> EXERCISE
Skip the images and return the records below exactly.

(DATA SECTION begins)

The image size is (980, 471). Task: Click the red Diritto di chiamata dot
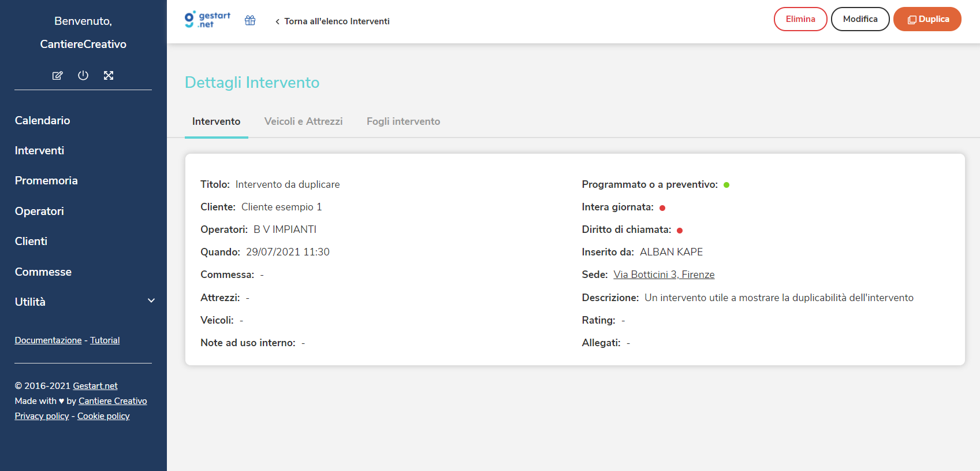coord(680,230)
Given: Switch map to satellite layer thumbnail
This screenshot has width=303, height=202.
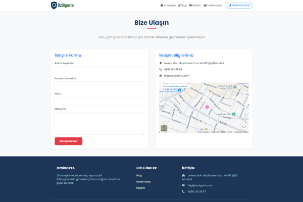Looking at the screenshot, I should (164, 128).
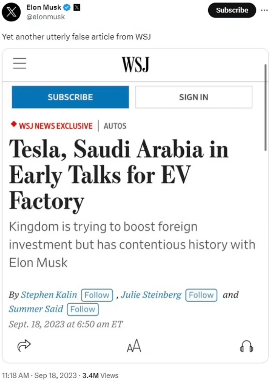The height and width of the screenshot is (381, 274).
Task: Open the @elonmusk handle link
Action: click(x=45, y=17)
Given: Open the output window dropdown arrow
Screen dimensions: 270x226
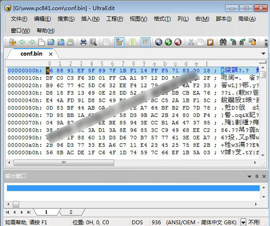Looking at the screenshot, I should (249, 176).
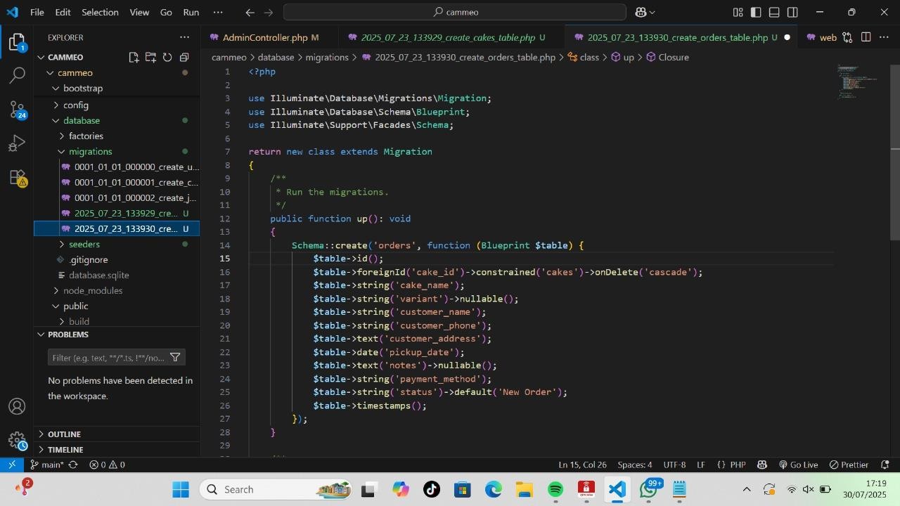Open Run and Debug view

click(x=18, y=143)
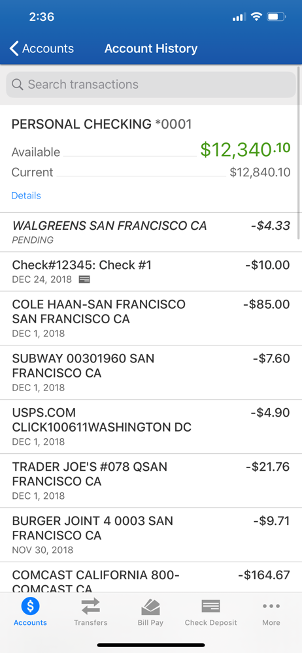302x653 pixels.
Task: Focus the Search transactions field
Action: (151, 84)
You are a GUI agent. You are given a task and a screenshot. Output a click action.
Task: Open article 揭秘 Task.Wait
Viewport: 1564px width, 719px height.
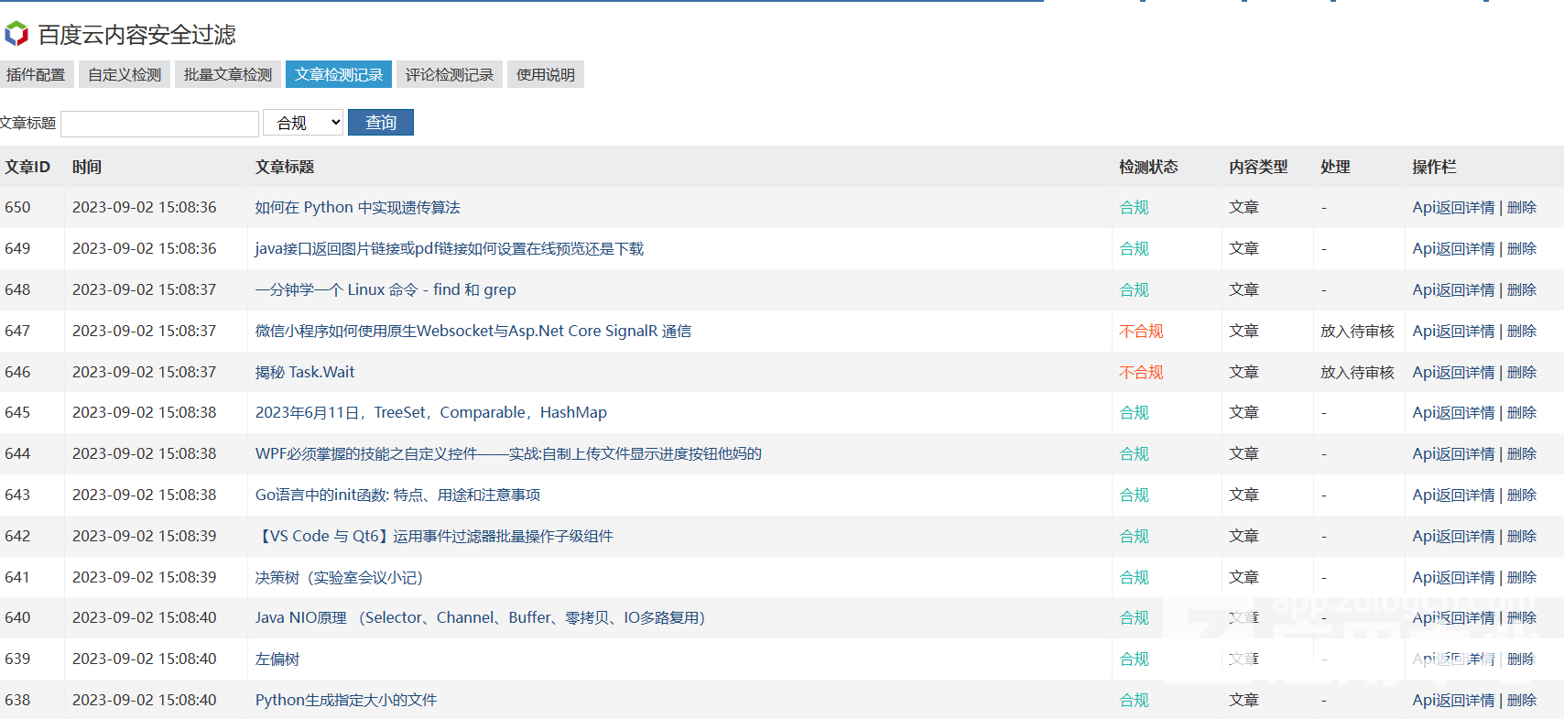tap(305, 373)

(DATA SECTION ends)

> RESULT
The image size is (980, 471). Task: Click the red Diritto di chiamata dot
coord(680,230)
Given: Switch map to satellite layer thumbnail
This screenshot has width=303, height=202.
Looking at the screenshot, I should (164, 128).
The height and width of the screenshot is (381, 274).
Task: Open the @elonmusk handle link
Action: click(x=45, y=17)
Given: Open the output window dropdown arrow
Screen dimensions: 270x226
Looking at the screenshot, I should (249, 176).
Open Run and Debug view

click(x=18, y=143)
302x653 pixels.
Task: Focus the Search transactions field
Action: (151, 84)
You are a GUI agent. You are given a task and a screenshot. Output a click action.
Task: Open article 揭秘 Task.Wait
Viewport: 1564px width, 719px height.
tap(305, 373)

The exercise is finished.